Con uno sforzo di questo tipo difficilmente si può pensare di ridurre la recidiva e i relativi costi sociali ed economici che questa comporta.
TEATRO NEL CARCERE DI BUSTO ARSIZIO
“Eco” racconta le storie di 14 detenuti, meritevoli di poter partecipare al laboratorio teatrale, che si tiene da 9 anni presso la Casa Circondariale di Busto Arsizio (VA).
Le vite di questi detenuti, fatte di dentro e fuori, di reale e finzione, sono raccontate attraverso l’esperienza del teatro, la paura di dimenticare una battuta, l’emozione di uscire, solo per una sera, ed esibirsi su un palco; attraverso la loro voce. Il format scelto per il progetto è quello dell’audio slideshow (fotografie e voce) perché unisce perfettamente la ricerca giornalistica e il reportage fotografico. La struttura si basa sul prima e dopo: si apre con il racconto personale dell’esperienza teatrale, e si chiude con il resoconto dello spettacolo al teatro Sociale di Busto Arsizio, il 6 aprile 2017. Le interviste sottolineano, spesso involontariamente, con scelte lessicali semplici ed efficaci, cosa significhi restare in una cella anche per diversi anni. Lo spazio spaventa, il suono è amplificato, la libertà di movimento emoziona e illude.

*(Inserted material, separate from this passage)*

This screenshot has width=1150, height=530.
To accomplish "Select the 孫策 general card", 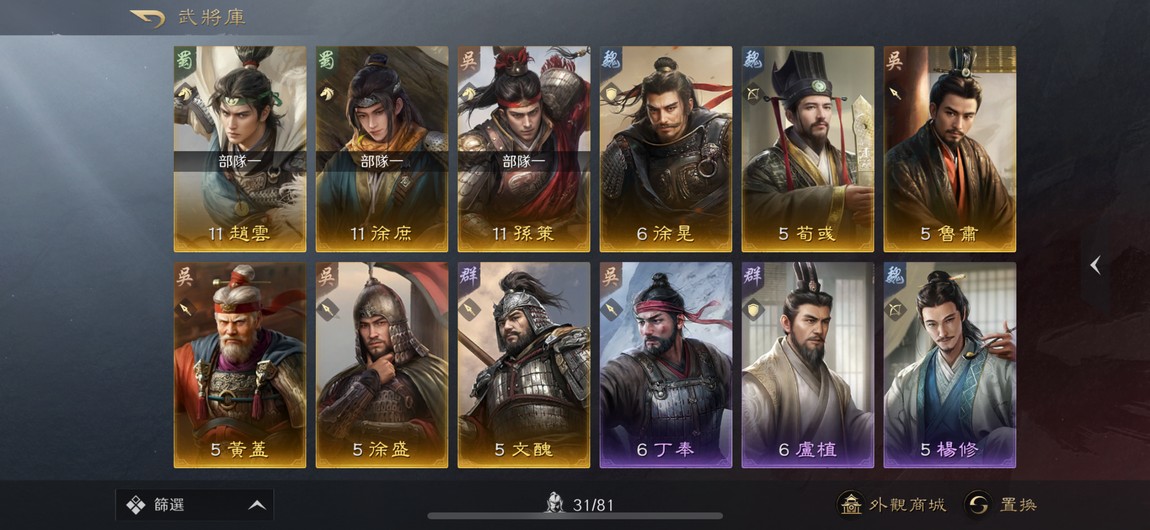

La dimensione di una cella è 3 metri per 3 metri. Il sovraffollamento è pratica consueta sul nostro territorio, e non ci sono cenni di un’inversione di tendenza. La casa Circondariale di Busto Arsizio può contenere meno di 300 detenuti: oggi ne ospita 425. La condivisione di ogni senso diventa obbligatoria, così come i rumori, i silenzi, la concezione del tempo, dello spazio e del sé.
Il progetto mira a ricordare che l’uomo e il detenuto sono un’unica entità. La pena deve essere proporzionata al reato, così come dovrebbe esserlo la riabilitazione dall’errore, e il futuro reinserimento dell’uomo in mezzo agli uomini. Dei detenuti non conosco né il crimine commesso, né la pena. Le domande a riguardo sono l’unica regola da rispettare per accedere al laboratorio. Di alcuni di loro conosco il reato solamente perché sono stati loro stessi a rivelarmelo, al fine di spiegare il loro approccio alla performance teatrale.”Eco” mostra la quotidianità della vita in un carcere attraverso l’eccezionalità di un’uscita collettiva. Il racconto corale di questo evento diventa la voce di chi ha trovato la volontà per cambiare e mettersi in gioco.
L’Eco, che ho provato in questi ultimi mesi ad eliminare dalle tracce audio delle interviste, è una parte imprescindibile del suono del carcere. Eliminandolo, si elimina anche la voce dei protagonisti. Spero che anche per questi uomini, il suono di ritorno sarà diverso da quello di partenza.